The additional six patient encounters revealed the same as Patient #15. There was no evidence of a medical record which would indicate the encounter was canceled due to a clerical error, no chief complaint, determination if they had a medical emergency or if they were refused care.

e. 9/11/20 at 8:21 a.m., an interview with Patient Access Supervisor (Supervisor #4) was conducted. She stated she was the supervisor of patient registration. Supervisor #4 stated she was aware staff canceled visits if they made a clerical error. She stated she was not aware staff canceled and deleted patient visits if they LWBS. Supervisor #4 stated deleting LWBS visits was not the facility process because they were supposed to have a document of all patients who entered the ED to receive emergency care.

Supervisor #4 stated without notes as to the reason why the visit was canceled, she was unable to determine the reason. She was unable to determine if Patient #15 LWBS or refused care. Additionally, she was unable to determine if Patient #15 was having a medical emergency. Supervisor #4 stated refusal to wear a mask was not the same as refusal of services. Supervisor #4 stated if a patient refused to wear a mask, the hospital policy was to notify a clinical staff member and have the patient wait for services isolated from other patients.

Supervisor #4 stated the facility had masks at the desk and staff should provide the patient with a mask if they did not have one of their own. She stated staff should not send a patient to their car to retrieve their own mask because it was unknown what could be medically occurring with the patient while they were not in the facility. She stated she did not want the patient to get more critical while attempting to retrieve their own mask.

Supervisor #4 stated the time the patient arrived at the ED was entered into the system when the patient was registered. She stated if the patient was not registered and not documented as entered the facility until they returned from their car, then the log was not accurate. She stated the time the patient entered the facility the first time seeking care was when the patient should be documented on the EMTALA log.

Supervisor #4 stated she had quickly reviewed the list of deleted charts and stated the majority were deleted due to a clerical error. However, Supervisor #4 stated she had not gone through the list to investigate or see if the patient had a medical record or verified if it had indeed been entered in error.

Supervisor stated she was concerned about the deleted patient visits which were not entered in error because they violated the facility EMTALA policy and federal EMTALA regulations.
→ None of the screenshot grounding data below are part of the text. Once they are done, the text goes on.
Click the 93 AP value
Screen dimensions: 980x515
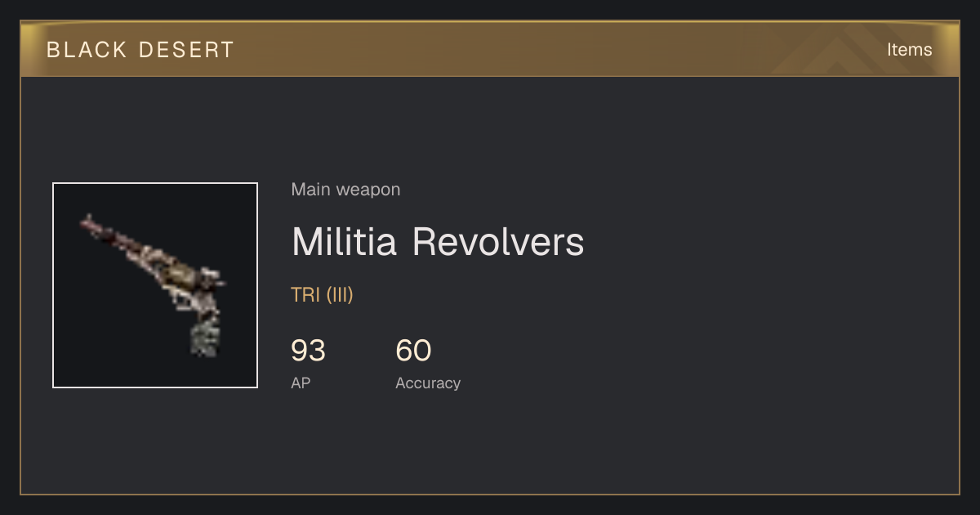coord(308,351)
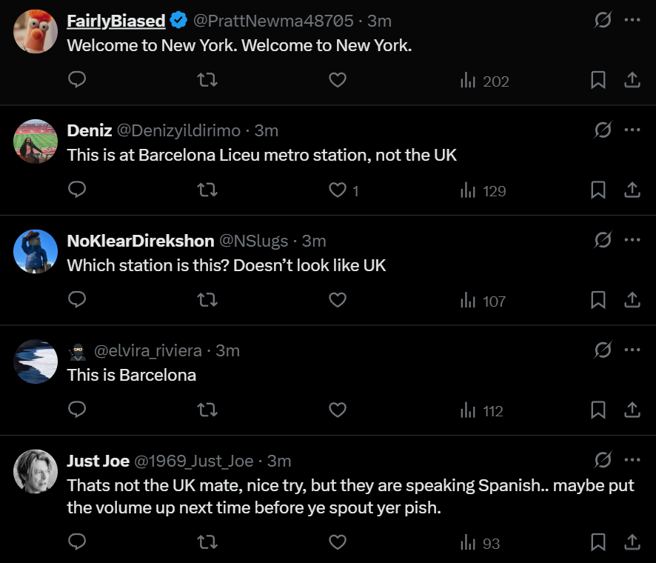View analytics showing 202 views
Screen dimensions: 656x563
(x=485, y=81)
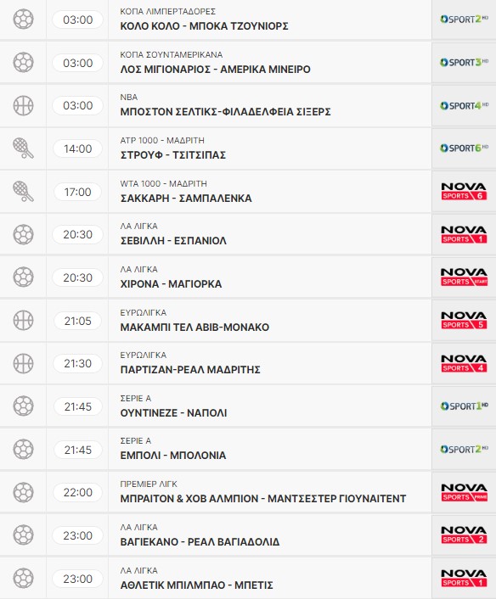Select the 22:00 time pill for the Premier League match
The image size is (496, 599).
[x=77, y=492]
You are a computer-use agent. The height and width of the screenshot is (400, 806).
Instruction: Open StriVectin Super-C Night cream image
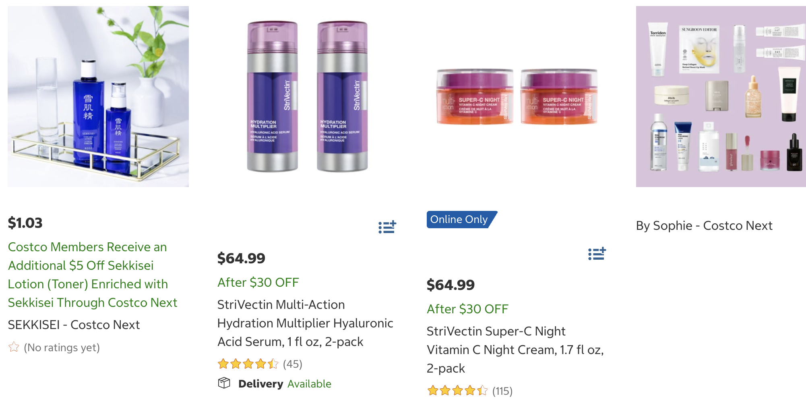517,97
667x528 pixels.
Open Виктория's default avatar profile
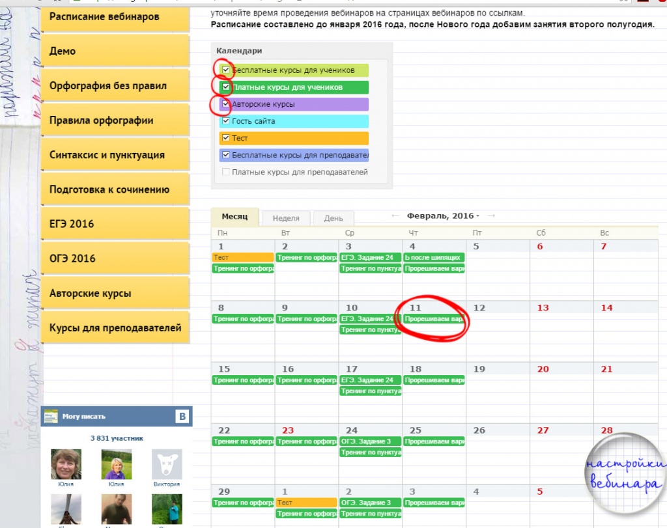coord(167,464)
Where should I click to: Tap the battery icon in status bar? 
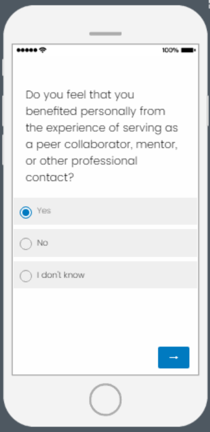point(189,50)
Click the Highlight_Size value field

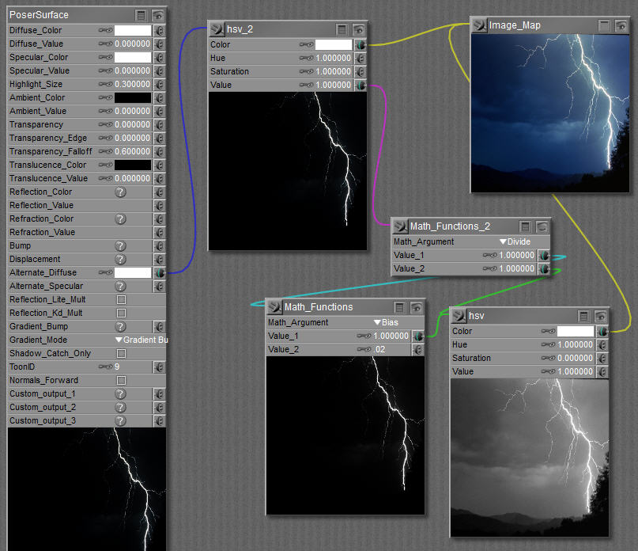coord(132,84)
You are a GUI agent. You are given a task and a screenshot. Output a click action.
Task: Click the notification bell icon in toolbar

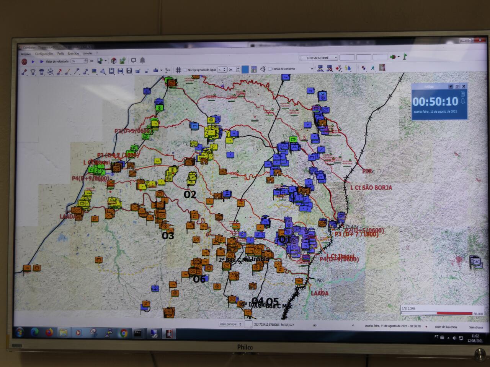point(142,61)
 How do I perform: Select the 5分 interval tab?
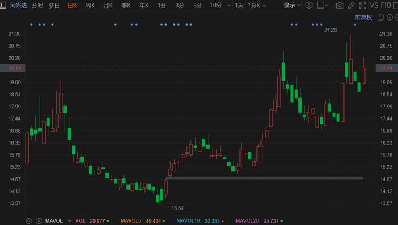click(x=197, y=5)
f. On 9/11/20 at 9:04 a.m., the ED Manager (Manager #3) was interviewed. Manager #3 stated when a patient arrived at the ED they should be screened by a medical provider to determine if they were medically stable. She stated even if a person decided to leave the facility to seek treatment elsewhere, they should be screened by clinical personnel prior to leaving to prevent an EMTALA violation.

Manager #3 stated the facility process for all patients to be registered, then if they LWBS, there would be a notation in their medical record to document the reason.

Manager #3 stated it was important to keep an accurate log for all patients who arrived at the ED seeking emergency care for tracking purposes and performance improvement.

Manager #3 stated if a patient arrived at the ED without a mask, they should be provided a mask from the facility. She stated a patient should not be instructed to retrieve a mask from their car because they could have a medical emergency and not have told the registration person yet. She stated if a patient refused to wear a mask, they should be taken to a room and evaluated.